Le cadre est magnifique, une rivière avec une dizaine de centimètres d'eau, un fond en sable fin et entourée de forêt. En s'éloignant un peu, cela devient plus profond et on se retrouve entièrement dans l'eau, un vrai plaisir...
Je profite du petit "restaurant" à côté du parc pour leur demander un petit déjeuner. Ce fût fruits, pain et  thé, ça me change des 2-3 biscuits et de la petite brique de jus de fruit habituels.

Roboré, petite halte nécessaire dans ce village un petit peu plus grand que les autres, à 30 km de Agua Caliente, pour trouver une vis qui c'est cassée sur le porte-sacoche avant et je profite de faire quelques autres petites réparations puis à nouveau en piste...

Chochis, le village m'a été conseillé par la famille que j'ai rencontré au Brésil, car je ne connaissais absolument pas. Le village est dominé par une petite chaîne de montagnes mais surtout par cet impressionnant monolithe. J'apprends ensuite qu'il y a le sanctuaire "Mariano la Torre" au pied de la montagne, je décide donc de m'y rendre sans savoir qu'il me faudrait 2.5 km de montée (puis la descente), le tout après une bonne journée à plus de 100 km, je suis épuisé...
Néanmoins le lieu est magnifique, très reposant (pour la tête pas pour les jambes) avec de belles sculptures et un panorama magnifique sur la vallée.

San José de Chiquitos, le village est le plus grand et le plus animé sur la route avant d'arriver à Santa Cruz. Je trouve l'hôtel "Villa Chiquitana" dont la famille rencontrée au Brésil m'avait parlé. L'hôtel tenu par des français, Jérôme, Sophie et leur fille Swanne (qui on notamment fait un voyage de 3 ans en scooter: Globe Reporters.com) a ouvert 10 jours avant mon passage. Comme je suis arrivé en plein festival de musique baroque, l'hôtel était ultra complet pour les jours à venir, la famille m'a très gentiment proposé de rester dans leur salon, j'ai ainsi passé deux jours en leur compagnie.
J'ai également découvert le restaurant Sabor y Arte sur la place centrale tenu par Pierre et Patricia, un couple franco boliviano, j'en ai profité pour goûter leur spécialité, les raviolis à la feuille de coca, un vrai délice...
J'ai profité du festival pour aller voir les concerts de musique qui avaient lieu dans l'église sur la place centrale.
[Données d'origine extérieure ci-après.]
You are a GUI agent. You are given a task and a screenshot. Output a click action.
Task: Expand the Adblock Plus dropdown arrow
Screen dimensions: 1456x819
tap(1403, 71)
C'est au départ de San José que débute (ou se termine suivant le sens) le circuit des missions Jésuites, qui arrive presque jusqu'à Santa Cruz, mais je n'avais pas la force de faire cette boucle de presque 800 km d'autant que je suis impatient d'arriver dans l'Altiplano.

Un mot sur la route entre San José et Santa Cruz, qui fait 270 km dont 130 km sur une piste remplie de sable (j'avais l'impression d'être sur une plage, quelle horreur pour avancer en vélo) et lorsque qu'il y avait moins de sable, c'était de la tôle ondulée avec des pierres, etc. J'ai cassé plusieurs visses, avalé des kilos de sable, ce qui m'a donné un mal de ventre durant plusieurs jours...
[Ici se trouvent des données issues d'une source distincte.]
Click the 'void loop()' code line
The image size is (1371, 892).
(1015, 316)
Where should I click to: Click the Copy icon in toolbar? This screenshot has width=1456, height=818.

Je suis finalement arrivé entier à Santa Cruz où je vais rester quelques jours avant de repartir et commencer mon ascension des Andes...

23
avril
2010

Le train de la mort

En attendant le colis qui doit arriver à Corumbá, j'ai décidé de faire l'aller/retour Corumbá/Santa Cruz afin de découvrir ce fameux "train de la mort" qui a conservé son tristement célèbre surnom de l'époque où il était tellement chargé de marchandises et de voyageurs qu'une fois plein les passagers montaient sur le toit pour faire le voyage, du coup les accidents étaient fréquent.

A ce jour son surnom n'apparait nul part et on ne prend plus place sur le toit non plus. La compagnie qui l'exploite est la Ferroviario Oriental. Il existe trois catégories de trains, du meilleure marché au plus rapide et luxueux;

"Regional" il coûte entre 52 et 115 Bolivianos (env. 8 CHF et 18 CHF), il parcourt les 600 km de la frontière Brésilienne à Santa Cruz en 19h, en s'arrêtant dans presque toutes les petites gares.

"Express Oriental" 127 Bolivianos (env. 20 CHF) pour 16h de voyage. Il ne s'arrête que dans trois gares principales et il est possible d'acheter à manger dans le wagon restaurant .

"Ferrobus" il coûte entre 222 et 257 Bolivianos (env. 33 CHF et 38 CHF) pour un trajet de 14h avec repas et petit déjeuner inclus.

Chaque catégorie à un jour et un heure de départ différents, le "Regional" part tous les jours et un jour sur deux pour les deux autres catégories.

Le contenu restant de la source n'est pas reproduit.